La Morning note de Mirabaud Securities

jeudi, 13.04.2017

Aujourd'hui, la Morning note de Mirabaud Securities surveillera avec attention la décadence du déficit budgétaire américain, ainsi que les enjeux économiques de l'élection présidentielle française.

Les indices américains ont fini en baisse hier soir dans le sillage des craintes géopolitiques (Syrie, Russie et Corée du Nord) et dans l’attente des publications des résultats des entreprises américaines (notamment JPMorgan Chase, Citigroup et Wells Fargo).
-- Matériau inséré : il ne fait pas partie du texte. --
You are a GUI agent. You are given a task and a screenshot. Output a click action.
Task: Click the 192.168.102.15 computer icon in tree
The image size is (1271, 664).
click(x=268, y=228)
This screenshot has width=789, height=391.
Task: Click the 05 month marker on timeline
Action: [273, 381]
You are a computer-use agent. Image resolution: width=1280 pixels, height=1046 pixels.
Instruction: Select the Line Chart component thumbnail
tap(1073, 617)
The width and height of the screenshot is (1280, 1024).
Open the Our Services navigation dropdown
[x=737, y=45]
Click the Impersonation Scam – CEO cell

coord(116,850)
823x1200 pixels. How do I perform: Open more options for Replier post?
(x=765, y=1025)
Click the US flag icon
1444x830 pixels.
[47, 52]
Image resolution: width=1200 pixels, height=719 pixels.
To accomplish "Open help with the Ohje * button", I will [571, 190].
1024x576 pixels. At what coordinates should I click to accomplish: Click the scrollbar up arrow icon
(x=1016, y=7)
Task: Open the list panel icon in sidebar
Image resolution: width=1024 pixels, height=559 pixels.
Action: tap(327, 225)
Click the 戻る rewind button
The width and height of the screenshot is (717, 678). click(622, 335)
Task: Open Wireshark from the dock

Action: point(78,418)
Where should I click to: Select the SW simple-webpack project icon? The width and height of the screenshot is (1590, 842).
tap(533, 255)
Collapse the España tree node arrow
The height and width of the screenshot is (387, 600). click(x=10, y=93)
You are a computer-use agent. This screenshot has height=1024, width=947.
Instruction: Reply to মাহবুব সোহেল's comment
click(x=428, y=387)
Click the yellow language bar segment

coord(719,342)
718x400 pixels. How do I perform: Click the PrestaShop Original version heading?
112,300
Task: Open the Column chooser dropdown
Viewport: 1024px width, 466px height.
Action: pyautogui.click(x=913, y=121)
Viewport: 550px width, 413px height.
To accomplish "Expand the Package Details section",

Si la baisse s’est avérée mesurée, le Dow Jones a cependant clôturé sous sa moyenne mobile des 50 jours pour la première fois depuis les élections américaines.

Au niveau des secteurs, les valeurs industrielles (-1,32%), le compartiment des matières premières (-1,22%) et le secteur financier (-0,89%) ont tiré la cote vers le bas. Les valeurs technologiques (S&P Tech) continuent quant à elles leur descente aux enfers avec une 9ème séance de baisse consécutive. C’est la plus long série baissière (si on exclut le mois de mai 2012) depuis la création de l’indice il y a …28 ans !

En revanche, des valeurs défensives telles que les utilities (+0,74%) et les télécoms (+0,57%) ont permis à Wall Street de limiter les pertes.

Du côté des valeurs individuelles, l'action HP Inc a inscrit la plus forte hausse du S&P 500, avec un gain de 2,74% après que Morgan Stanley a relevé son objectif de cours sur la valeur, le courtier évoquant notamment une amélioration durable des résultats. Malgré une baisse moins marquée que prévu de son bénéfice du premier trimestre, Delta Air Lines a vu son action finir en repli de 0,53% tout comme le titre United Continental qui a encore cédé 1,10%, toujours sous le coup du tollé provoqué par l'évacuation forcée d'un passager d'un vol de la compagnie aérienne.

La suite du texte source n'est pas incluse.